RECORD EXCERPTS section start

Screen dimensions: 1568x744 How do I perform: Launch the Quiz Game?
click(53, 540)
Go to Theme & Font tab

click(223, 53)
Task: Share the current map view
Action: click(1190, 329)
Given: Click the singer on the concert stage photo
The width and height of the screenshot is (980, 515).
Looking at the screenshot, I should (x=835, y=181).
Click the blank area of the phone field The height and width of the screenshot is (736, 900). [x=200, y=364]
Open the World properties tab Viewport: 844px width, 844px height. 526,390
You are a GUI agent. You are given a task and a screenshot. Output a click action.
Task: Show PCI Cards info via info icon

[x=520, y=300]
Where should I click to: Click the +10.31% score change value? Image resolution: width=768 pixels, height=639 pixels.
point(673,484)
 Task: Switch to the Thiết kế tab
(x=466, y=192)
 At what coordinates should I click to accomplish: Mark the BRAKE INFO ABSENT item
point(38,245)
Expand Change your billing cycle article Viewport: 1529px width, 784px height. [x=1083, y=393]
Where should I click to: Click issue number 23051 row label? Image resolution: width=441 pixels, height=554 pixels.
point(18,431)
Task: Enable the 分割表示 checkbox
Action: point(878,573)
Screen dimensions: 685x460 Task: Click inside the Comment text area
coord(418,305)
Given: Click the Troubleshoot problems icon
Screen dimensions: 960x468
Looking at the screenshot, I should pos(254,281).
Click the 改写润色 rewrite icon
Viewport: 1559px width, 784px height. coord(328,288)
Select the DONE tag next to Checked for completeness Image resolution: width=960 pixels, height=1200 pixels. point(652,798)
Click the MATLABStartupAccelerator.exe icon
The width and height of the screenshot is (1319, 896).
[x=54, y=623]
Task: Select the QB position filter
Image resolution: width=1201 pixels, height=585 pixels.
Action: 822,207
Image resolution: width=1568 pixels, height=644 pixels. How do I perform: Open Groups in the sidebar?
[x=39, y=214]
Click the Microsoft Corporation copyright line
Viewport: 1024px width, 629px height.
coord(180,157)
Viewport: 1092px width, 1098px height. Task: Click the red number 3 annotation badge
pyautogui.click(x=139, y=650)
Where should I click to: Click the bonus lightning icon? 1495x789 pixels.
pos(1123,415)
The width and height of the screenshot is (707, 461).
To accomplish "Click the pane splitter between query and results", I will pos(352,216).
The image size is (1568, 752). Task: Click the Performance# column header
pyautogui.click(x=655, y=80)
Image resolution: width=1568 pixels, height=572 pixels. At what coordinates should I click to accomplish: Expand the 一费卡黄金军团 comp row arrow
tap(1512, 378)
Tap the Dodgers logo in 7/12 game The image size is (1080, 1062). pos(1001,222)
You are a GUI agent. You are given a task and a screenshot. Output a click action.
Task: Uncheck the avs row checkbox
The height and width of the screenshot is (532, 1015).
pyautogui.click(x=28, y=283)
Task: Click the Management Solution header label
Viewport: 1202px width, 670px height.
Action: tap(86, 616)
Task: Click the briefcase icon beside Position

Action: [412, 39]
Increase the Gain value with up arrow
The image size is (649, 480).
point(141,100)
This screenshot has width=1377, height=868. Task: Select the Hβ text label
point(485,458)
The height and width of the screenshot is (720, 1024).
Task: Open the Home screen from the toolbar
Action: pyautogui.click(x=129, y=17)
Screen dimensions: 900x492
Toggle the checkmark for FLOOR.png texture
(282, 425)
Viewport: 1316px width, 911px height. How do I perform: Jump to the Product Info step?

RECORD EXCERPTS section end

### EXERCISE DESCRIPTION
Extract every line from the one containing "Select the DONE" to the end of the entries, including both of those lines, exactly as given and with nothing added.

### SOLUTION
Select the DONE tag next to Checked for completeness Image resolution: width=960 pixels, height=1200 pixels. point(652,798)
Click the MATLABStartupAccelerator.exe icon
The width and height of the screenshot is (1319, 896).
[x=54, y=623]
Task: Select the QB position filter
Image resolution: width=1201 pixels, height=585 pixels.
Action: 822,207
Image resolution: width=1568 pixels, height=644 pixels. How do I perform: Open Groups in the sidebar?
[x=39, y=214]
Click the Microsoft Corporation copyright line
Viewport: 1024px width, 629px height.
coord(180,157)
Viewport: 1092px width, 1098px height. Task: Click the red number 3 annotation badge
pyautogui.click(x=139, y=650)
Where should I click to: Click the bonus lightning icon? 1495x789 pixels.
pos(1123,415)
The width and height of the screenshot is (707, 461).
To accomplish "Click the pane splitter between query and results", I will pos(352,216).
The image size is (1568, 752). Task: Click the Performance# column header
pyautogui.click(x=655, y=80)
Image resolution: width=1568 pixels, height=572 pixels. At what coordinates should I click to accomplish: Expand the 一费卡黄金军团 comp row arrow
tap(1512, 378)
Tap the Dodgers logo in 7/12 game The image size is (1080, 1062). pos(1001,222)
You are a GUI agent. You are given a task and a screenshot. Output a click action.
Task: Uncheck the avs row checkbox
The height and width of the screenshot is (532, 1015).
pyautogui.click(x=28, y=283)
Task: Click the Management Solution header label
Viewport: 1202px width, 670px height.
Action: tap(86, 616)
Task: Click the briefcase icon beside Position

Action: [412, 39]
Increase the Gain value with up arrow
The image size is (649, 480).
point(141,100)
This screenshot has width=1377, height=868. Task: Select the Hβ text label
point(485,458)
The height and width of the screenshot is (720, 1024).
Task: Open the Home screen from the toolbar
Action: pyautogui.click(x=129, y=17)
Screen dimensions: 900x492
Toggle the checkmark for FLOOR.png texture
(282, 425)
Viewport: 1316px width, 911px height. How do I perform: Jump to the Product Info step?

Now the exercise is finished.